## Request
Write out every line of text in the records below word for word, but leave out the pictures.
┌─ Records shown
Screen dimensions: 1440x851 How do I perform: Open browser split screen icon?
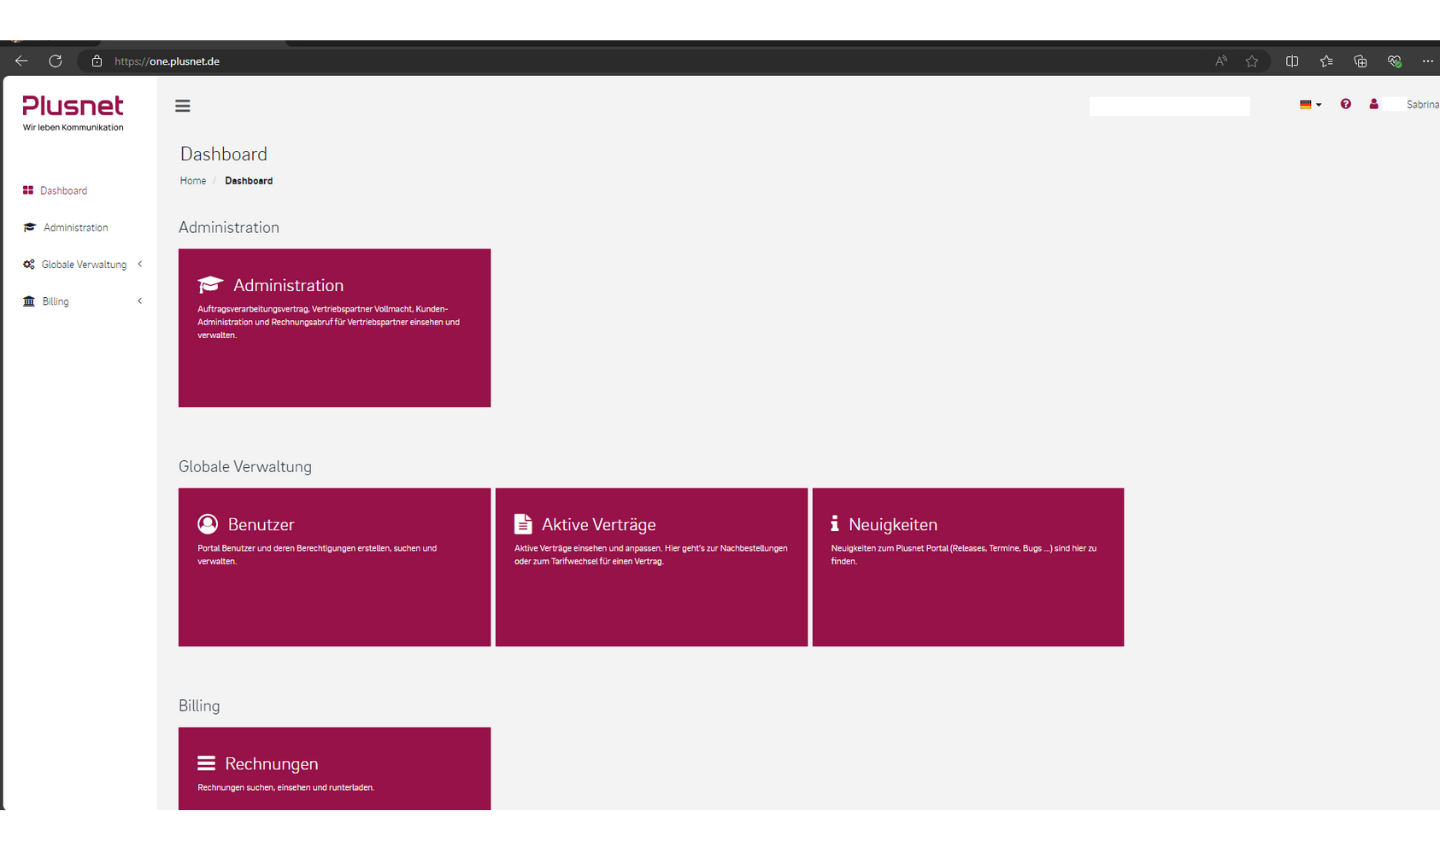coord(1292,61)
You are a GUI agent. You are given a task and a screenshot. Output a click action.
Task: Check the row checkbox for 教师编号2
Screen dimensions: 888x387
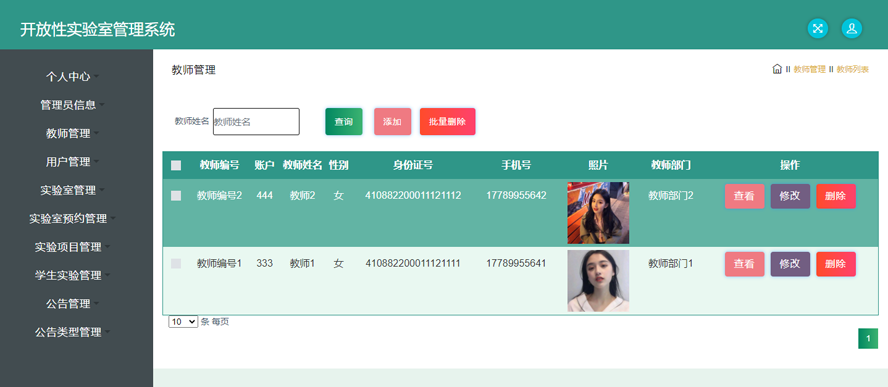(x=176, y=195)
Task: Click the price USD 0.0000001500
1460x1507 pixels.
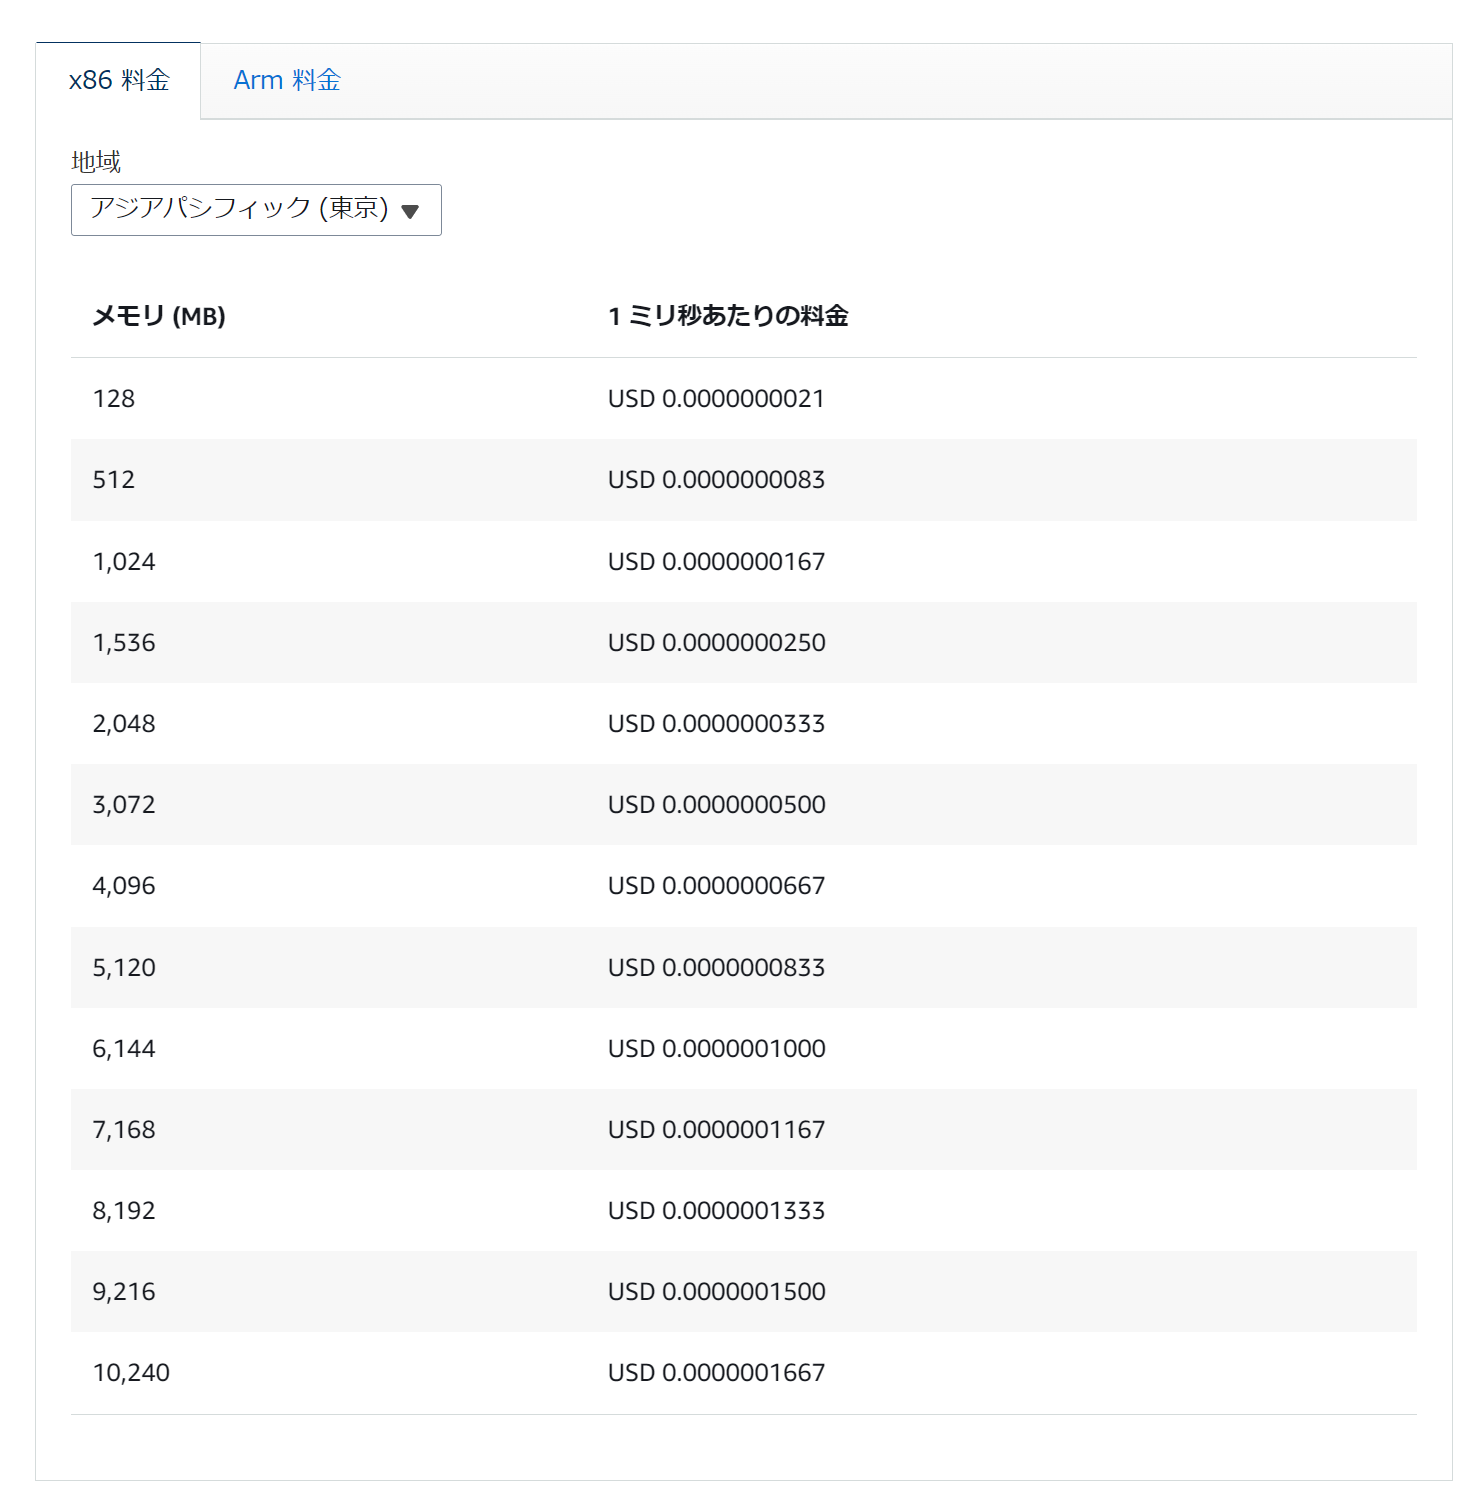Action: point(716,1291)
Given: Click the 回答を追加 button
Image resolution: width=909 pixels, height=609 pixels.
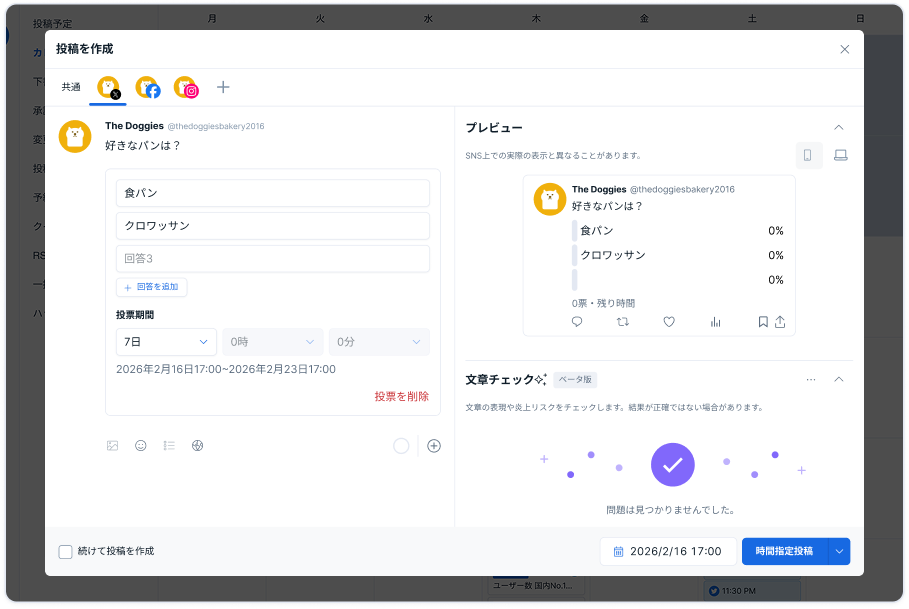Looking at the screenshot, I should pos(151,287).
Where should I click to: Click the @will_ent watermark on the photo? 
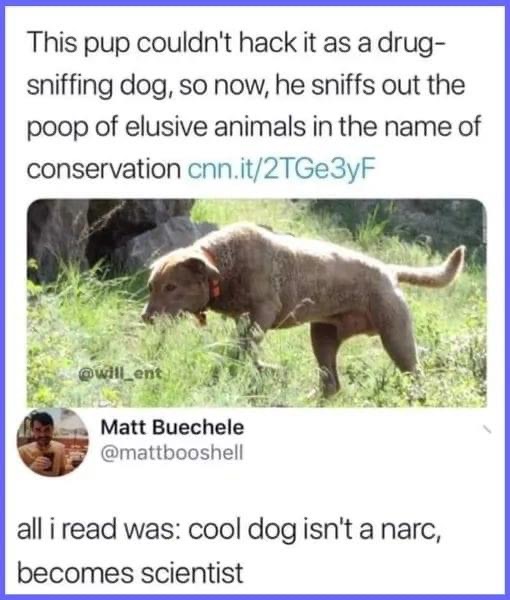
└─
## Solution to the exercise
Screen dimensions: 1440x851 How do I perform: Open browser split screen icon?
coord(1292,61)
You are a GUI agent. You are given a task and a screenshot. Output a click action.
Task: Check the row checkbox for 教师编号2
Screen dimensions: 888x387
(x=176, y=195)
Task: Click the price USD 0.0000001500
1460x1507 pixels.
Action: point(716,1291)
Given: Click the 回答を追加 button
Image resolution: width=909 pixels, height=609 pixels.
Looking at the screenshot, I should pos(151,287).
Where should I click to: Click the @will_ent watermark on the photo? 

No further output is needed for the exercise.